WHAT TO WORK ON - Every entry below must appear again, exactly as written.

[Opening INFORMATION GIVEN section]

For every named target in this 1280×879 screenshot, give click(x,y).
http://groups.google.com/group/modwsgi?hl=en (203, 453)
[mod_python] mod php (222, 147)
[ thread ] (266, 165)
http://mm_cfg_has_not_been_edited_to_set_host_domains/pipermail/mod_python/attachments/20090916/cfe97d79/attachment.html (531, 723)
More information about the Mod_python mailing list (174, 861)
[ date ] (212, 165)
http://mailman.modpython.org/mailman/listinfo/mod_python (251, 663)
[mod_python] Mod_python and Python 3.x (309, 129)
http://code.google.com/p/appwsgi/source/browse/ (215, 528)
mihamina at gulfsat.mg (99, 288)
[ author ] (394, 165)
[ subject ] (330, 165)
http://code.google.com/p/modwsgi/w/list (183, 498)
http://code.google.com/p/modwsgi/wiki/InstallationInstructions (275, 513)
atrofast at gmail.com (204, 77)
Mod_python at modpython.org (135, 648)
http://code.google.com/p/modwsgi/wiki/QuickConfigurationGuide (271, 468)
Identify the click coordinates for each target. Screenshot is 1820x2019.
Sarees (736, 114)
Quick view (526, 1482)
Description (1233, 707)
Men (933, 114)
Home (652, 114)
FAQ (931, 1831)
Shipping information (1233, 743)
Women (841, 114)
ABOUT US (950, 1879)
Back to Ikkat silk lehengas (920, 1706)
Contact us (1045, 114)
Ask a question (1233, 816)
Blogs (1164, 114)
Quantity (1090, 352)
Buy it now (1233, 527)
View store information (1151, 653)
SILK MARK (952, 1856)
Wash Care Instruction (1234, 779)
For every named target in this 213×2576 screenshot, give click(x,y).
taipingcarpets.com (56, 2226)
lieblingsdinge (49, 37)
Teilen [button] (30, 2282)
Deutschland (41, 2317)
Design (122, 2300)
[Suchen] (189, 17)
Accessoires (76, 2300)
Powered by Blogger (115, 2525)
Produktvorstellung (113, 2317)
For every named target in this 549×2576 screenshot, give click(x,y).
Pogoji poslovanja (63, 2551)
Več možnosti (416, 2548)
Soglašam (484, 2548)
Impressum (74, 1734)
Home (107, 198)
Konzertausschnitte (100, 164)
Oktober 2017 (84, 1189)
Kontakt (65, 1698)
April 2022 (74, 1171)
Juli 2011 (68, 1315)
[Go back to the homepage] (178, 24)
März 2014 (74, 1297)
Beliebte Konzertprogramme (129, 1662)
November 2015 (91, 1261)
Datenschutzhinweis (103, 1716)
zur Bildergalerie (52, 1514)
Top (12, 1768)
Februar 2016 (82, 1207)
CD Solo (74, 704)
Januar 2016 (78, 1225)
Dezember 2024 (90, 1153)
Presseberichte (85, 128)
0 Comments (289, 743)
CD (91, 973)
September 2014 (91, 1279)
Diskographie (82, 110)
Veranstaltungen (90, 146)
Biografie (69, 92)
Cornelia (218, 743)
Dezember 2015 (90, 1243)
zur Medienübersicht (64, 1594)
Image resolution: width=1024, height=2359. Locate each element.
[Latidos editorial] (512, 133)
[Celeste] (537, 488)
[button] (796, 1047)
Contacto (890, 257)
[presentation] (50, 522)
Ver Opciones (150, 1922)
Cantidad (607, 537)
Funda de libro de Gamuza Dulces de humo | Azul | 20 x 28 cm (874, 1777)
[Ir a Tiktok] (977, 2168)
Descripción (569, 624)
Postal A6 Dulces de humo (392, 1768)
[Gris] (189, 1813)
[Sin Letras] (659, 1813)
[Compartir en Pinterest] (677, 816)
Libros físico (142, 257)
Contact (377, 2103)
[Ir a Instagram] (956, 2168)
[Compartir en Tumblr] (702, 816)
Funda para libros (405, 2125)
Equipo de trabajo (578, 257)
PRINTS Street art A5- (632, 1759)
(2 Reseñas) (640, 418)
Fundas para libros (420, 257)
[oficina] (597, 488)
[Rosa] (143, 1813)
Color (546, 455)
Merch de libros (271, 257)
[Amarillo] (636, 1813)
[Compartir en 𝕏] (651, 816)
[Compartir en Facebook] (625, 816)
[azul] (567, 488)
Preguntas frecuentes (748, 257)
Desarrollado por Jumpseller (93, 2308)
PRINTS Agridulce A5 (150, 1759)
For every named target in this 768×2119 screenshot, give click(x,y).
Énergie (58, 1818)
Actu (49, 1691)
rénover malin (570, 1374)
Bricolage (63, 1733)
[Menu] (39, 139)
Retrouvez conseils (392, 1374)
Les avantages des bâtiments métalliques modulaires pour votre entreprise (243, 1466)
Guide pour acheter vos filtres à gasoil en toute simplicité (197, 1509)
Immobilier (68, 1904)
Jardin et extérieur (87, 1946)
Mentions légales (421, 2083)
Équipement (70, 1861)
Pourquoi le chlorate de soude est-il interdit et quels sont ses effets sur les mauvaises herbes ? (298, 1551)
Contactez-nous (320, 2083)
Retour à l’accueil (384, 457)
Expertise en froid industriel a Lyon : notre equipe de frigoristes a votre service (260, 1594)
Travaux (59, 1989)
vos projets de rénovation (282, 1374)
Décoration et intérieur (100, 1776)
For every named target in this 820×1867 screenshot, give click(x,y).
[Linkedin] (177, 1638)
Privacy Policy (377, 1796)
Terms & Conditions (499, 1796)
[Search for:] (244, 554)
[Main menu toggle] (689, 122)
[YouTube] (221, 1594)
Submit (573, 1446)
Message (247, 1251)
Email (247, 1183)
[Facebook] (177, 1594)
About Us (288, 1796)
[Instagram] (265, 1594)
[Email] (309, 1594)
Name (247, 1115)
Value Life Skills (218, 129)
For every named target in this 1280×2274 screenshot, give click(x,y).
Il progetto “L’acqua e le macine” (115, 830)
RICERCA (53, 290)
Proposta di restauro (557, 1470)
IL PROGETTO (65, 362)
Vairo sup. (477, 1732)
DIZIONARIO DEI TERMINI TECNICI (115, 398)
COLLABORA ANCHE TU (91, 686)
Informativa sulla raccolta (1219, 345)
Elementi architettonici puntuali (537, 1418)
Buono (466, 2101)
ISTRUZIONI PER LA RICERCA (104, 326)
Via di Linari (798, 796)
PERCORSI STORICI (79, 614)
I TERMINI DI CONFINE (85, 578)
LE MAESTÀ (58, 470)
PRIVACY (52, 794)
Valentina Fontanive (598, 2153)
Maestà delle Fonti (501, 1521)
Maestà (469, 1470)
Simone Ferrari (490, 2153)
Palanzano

[Closing INFORMATION GIVEN section]

SOLUTION TO THIS EXERCISE -
For every named target in this 1280×879 screenshot, give click(x,y).
http://groups.google.com/group/modwsgi?hl=en (203, 453)
[mod_python] mod php (222, 147)
[ thread ] (266, 165)
http://mm_cfg_has_not_been_edited_to_set_host_domains/pipermail/mod_python/attachments/20090916/cfe97d79/attachment.html (531, 723)
More information about the Mod_python mailing list (174, 861)
[ date ] (212, 165)
http://mailman.modpython.org/mailman/listinfo/mod_python (251, 663)
[mod_python] Mod_python and Python 3.x (309, 129)
http://code.google.com/p/appwsgi/source/browse/ (215, 528)
mihamina at gulfsat.mg (99, 288)
[ author ] (394, 165)
[ subject ] (330, 165)
http://code.google.com/p/modwsgi/w/list (183, 498)
http://code.google.com/p/modwsgi/wiki/InstallationInstructions (275, 513)
atrofast at gmail.com (204, 77)
Mod_python at modpython.org (135, 648)
http://code.google.com/p/modwsgi/wiki/QuickConfigurationGuide (271, 468)
Identify the click coordinates for each target. Screenshot is 1820x2019.
Sarees (736, 114)
Quick view (526, 1482)
Description (1233, 707)
Men (933, 114)
Home (652, 114)
FAQ (931, 1831)
Shipping information (1233, 743)
Women (841, 114)
ABOUT US (950, 1879)
Back to Ikkat silk lehengas (920, 1706)
Contact us (1045, 114)
Ask a question (1233, 816)
Blogs (1164, 114)
Quantity (1090, 352)
Buy it now (1233, 527)
View store information (1151, 653)
SILK MARK (952, 1856)
Wash Care Instruction (1234, 779)
For every named target in this 213×2576 screenshot, give click(x,y).
taipingcarpets.com (56, 2226)
lieblingsdinge (49, 37)
Teilen [button] (30, 2282)
Deutschland (41, 2317)
Design (122, 2300)
[Suchen] (189, 17)
Accessoires (76, 2300)
Powered by Blogger (115, 2525)
Produktvorstellung (113, 2317)
For every named target in this 549×2576 screenshot, give click(x,y).
Pogoji poslovanja (63, 2551)
Več možnosti (416, 2548)
Soglašam (484, 2548)
Impressum (74, 1734)
Home (107, 198)
Konzertausschnitte (100, 164)
Oktober 2017 (84, 1189)
Kontakt (65, 1698)
April 2022 (74, 1171)
Juli 2011 (68, 1315)
[Go back to the homepage] (178, 24)
März 2014 (74, 1297)
Beliebte Konzertprogramme (129, 1662)
November 2015 (91, 1261)
Datenschutzhinweis (103, 1716)
zur Bildergalerie (52, 1514)
Top (12, 1768)
Februar 2016 (82, 1207)
CD Solo (74, 704)
Januar 2016 (78, 1225)
Dezember 2024 (90, 1153)
Presseberichte (85, 128)
0 Comments (289, 743)
CD (91, 973)
September 2014 (91, 1279)
Diskographie (82, 110)
Veranstaltungen (90, 146)
Biografie (69, 92)
Cornelia (218, 743)
Dezember 2015 (90, 1243)
zur Medienübersicht (64, 1594)
Image resolution: width=1024, height=2359. Locate each element.
[Latidos editorial] (512, 133)
[Celeste] (537, 488)
[button] (796, 1047)
Contacto (890, 257)
[presentation] (50, 522)
Ver Opciones (150, 1922)
Cantidad (607, 537)
Funda de libro de Gamuza Dulces de humo | Azul | 20 x 28 cm (874, 1777)
[Ir a Tiktok] (977, 2168)
Descripción (569, 624)
Postal A6 Dulces de humo (392, 1768)
[Gris] (189, 1813)
[Sin Letras] (659, 1813)
[Compartir en Pinterest] (677, 816)
Libros físico (142, 257)
Contact (377, 2103)
[Ir a Instagram] (956, 2168)
[Compartir en Tumblr] (702, 816)
Funda para libros (405, 2125)
Equipo de trabajo (578, 257)
PRINTS Street art A5- (632, 1759)
(2 Reseñas) (640, 418)
Fundas para libros (420, 257)
[oficina] (597, 488)
[Rosa] (143, 1813)
Color (546, 455)
Merch de libros (271, 257)
[Amarillo] (636, 1813)
[Compartir en 𝕏] (651, 816)
[Compartir en Facebook] (625, 816)
[azul] (567, 488)
Preguntas frecuentes (748, 257)
Desarrollado por Jumpseller (93, 2308)
PRINTS Agridulce A5 (150, 1759)
For every named target in this 768×2119 screenshot, give click(x,y).
Énergie (58, 1818)
Actu (49, 1691)
rénover malin (570, 1374)
Bricolage (63, 1733)
[Menu] (39, 139)
Retrouvez conseils (392, 1374)
Les avantages des bâtiments métalliques modulaires pour votre entreprise (243, 1466)
Guide pour acheter vos filtres à gasoil en toute simplicité (197, 1509)
Immobilier (68, 1904)
Jardin et extérieur (87, 1946)
Mentions légales (421, 2083)
Équipement (70, 1861)
Pourquoi le chlorate de soude est-il interdit et quels sont ses effets sur les mauvaises herbes ? (298, 1551)
Contactez-nous (320, 2083)
Retour à l’accueil (384, 457)
Expertise en froid industriel a Lyon : notre equipe de frigoristes a votre service (260, 1594)
Travaux (59, 1989)
vos projets de rénovation (282, 1374)
Décoration et intérieur (100, 1776)
For every named target in this 820×1867 screenshot, give click(x,y).
[Linkedin] (177, 1638)
Privacy Policy (377, 1796)
Terms & Conditions (499, 1796)
[Search for:] (244, 554)
[Main menu toggle] (689, 122)
[YouTube] (221, 1594)
Submit (573, 1446)
Message (247, 1251)
Email (247, 1183)
[Facebook] (177, 1594)
About Us (288, 1796)
[Instagram] (265, 1594)
[Email] (309, 1594)
Name (247, 1115)
Value Life Skills (218, 129)
For every named target in this 1280×2274 screenshot, give click(x,y).
Il progetto “L’acqua e le macine” (115, 830)
RICERCA (53, 290)
Proposta di restauro (557, 1470)
IL PROGETTO (65, 362)
Vairo sup. (477, 1732)
DIZIONARIO DEI TERMINI TECNICI (115, 398)
COLLABORA ANCHE TU (91, 686)
Informativa sulla raccolta (1219, 345)
Elementi architettonici puntuali (537, 1418)
Buono (466, 2101)
ISTRUZIONI PER LA RICERCA (104, 326)
Via di Linari (798, 796)
PERCORSI STORICI (79, 614)
I TERMINI DI CONFINE (85, 578)
LE MAESTÀ (58, 470)
PRIVACY (52, 794)
Valentina Fontanive (598, 2153)
Maestà delle Fonti (501, 1521)
Maestà (469, 1470)
Simone Ferrari (490, 2153)
Palanzano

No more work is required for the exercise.